═════ Given text ═════
Increasingly, hospital administrators and ASC leaders are finding it challenging to hire qualified operating room nurses.
“Whether there’s a nursing shortage or not varies by region,” says Linda Plank, PhD, RN, NEA-BC, associate dean for academic affairs at Baylor University’s Louise Herrington School of Nursing. “Some places have a surplus of RNs, but more places have a shortage of RNs. It’s not very consistent, and it only takes three people to retire or resign and you have a major staffing issue.”
Plank says ASCs are at an advantage over hospital ORs when it comes to hiring nurses. For instance, the work hours in an ambulatory OR are more desirable. Still, both hospital and ASC OR settings will continue to see increasing shortages of nurses. ASCs will experience this problem because of their increasing case volume and rise in OR nursing demand.
“As more surgical cases go to the ASC or are affected by a surgical procedure, we need more good nurses in the operating room,” Plank says.
Operating rooms function under conditions that can make the nursing shortage more severe than the general nurse shortage because of the length of time it takes to orient someone in an OR, Plank says.
“You need six months to orient a nurse in an operating room, but only a few weeks or a few months in other settings.”
Also, ORs traditionally drew most of their nursing staff from graduates with associate degrees in nursing (ADNs). Now, there are fewer schools training two-year ADN nurses as more students desire four-year degrees, Plank says.
“Two-year programs have closed or become four-year programs,” Plank notes.
A third reason for the decline in available OR nurses is that the average age of an operating room nurse is four to five years older than nurses working in other areas. The Association of periOperative Registered Nurses (AORN) surveys OR nurses regularly, finding in every questionnaire that OR nurses are older and nearer to retirement.
“That’s the main reason we see a bigger shortage in the operating room than in other parts of the hospital,” Plank adds.
Colleges and universities are graduating increasing numbers of new nurses, but ORs are not benefiting from the new additions to the nursing workforce because the students lack exposure to OR nursing. Nursing schools give students exposure to med-surg units, obstetrics, pediatrics, and oncology, but not operating rooms. “The operating room stopped being a clinical site for nursing students decades ago,” Plank laments. “If students are not exposed to the OR, they can’t make a good decision of whether or not this is a good place for them to work.”
═════ Collected data ═════
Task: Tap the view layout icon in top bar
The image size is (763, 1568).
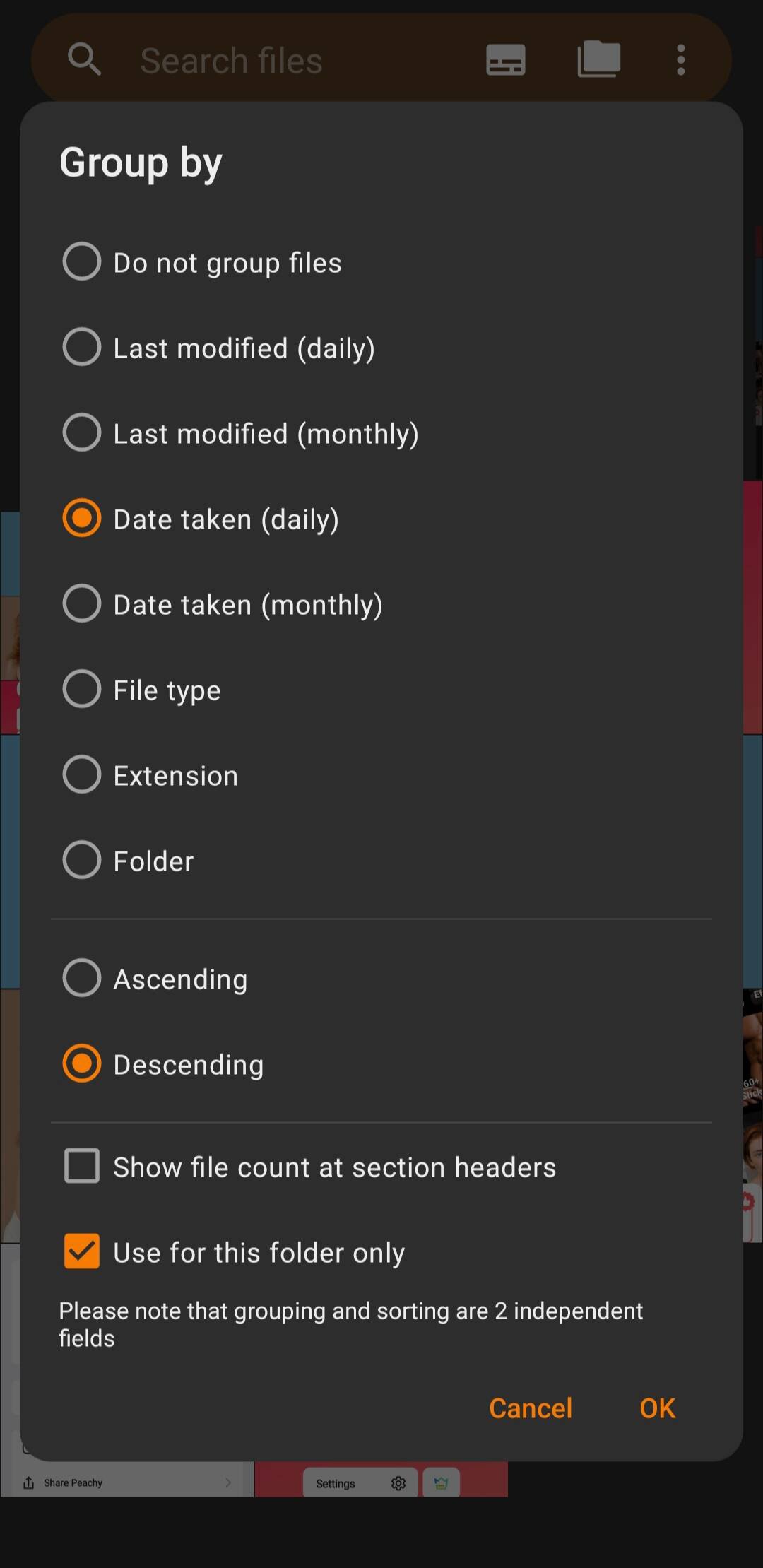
═════
Exercise 1 » In the article on the shortage of operating room nurses, translate this sentence into Spanish: "Increasingly, hospital administrators and ASC leaders are finding it challenging to hire qualified operating room nurses."
Exercise 2 » Carry on the article about the operating room nurse shortage, starting after its last sentence.

Task response 1 » Cada vez más, a los administradores de hospitales y a los directivos de los ASC les resulta difícil contratar personal de enfermería de quirófano calificado.

Task response 2 »
The OR was taken out of the nursing student rotation schedule because of a lack of faculty comfortable in the OR and because the OR carries greater risk to students and patients, Plank says.
“A lot of hospitals felt it was too dangerous to have students in the OR; who would be watching them?” she explains. “[These students are] either unsupervised or they’re a burden for the OR nurse. It’s risky and burdensome.”
In a recent study, Plank suggested a solution: Operating rooms, including those in ASCs, can collaborate with academic institutions to bring nursing students into the OR.1
“Since we started the perioperative elective [at Baylor’s nursing school] in 2010, we’ve had nurses that chose to work in the OR and were offered jobs there after graduation,” Plank says. “From the nursing school standpoint, we feel that’s a win-win. The clinical time in the OR benefited the student, and the hospital ended up with [an] employee they wanted.”
Although Plank has not tracked the long-term impact, she notes that some nurses who participated in the perioperative elective program are still working in operating rooms.
An academic practice partnership entails a commitment between a nursing school and a hospital or ASC to work together to give OR experience to nursing students.
Any ASC that experiences continual nursing staff shortages should contact the local nursing school and discuss forming a partnership, Plank suggests.
“It’s better for everyone if nursing students are exposed to the OR long enough to make a decision and apply for a position, if it is a good fit.”
Such a partnership could provide one day a week of experience in a med-surg rotation in an ASC or hospital OR. The student should have the opportunity to follow the patient from a first interview to meeting the anesthesiologist all the way through viewing the procedure in the OR and watching the patient start recovery, Plank suggests.
OR nursing salaries should be attractive to nursing students, too. According to AORN’s 2017 data, staff perioperative nurses earn an average annual salary of $70,300, and perioperative nursing leaders earn an average salary of $117,000.2 AORN notes that these salaries represent increases of $1,200 and $3,400, respectively, above what those jobs paid in 2016.
Asking ASC staffers to spend a little extra time with a nursing student is a better use of resources than paying for temporary nurses or overtime during a low staffing period, Plank argues. “If you don’t want to have your staff work overtime or to hire contract nurses, there may be no other options,” she says. “Contact your closest nursing school, and bring students into the OR.”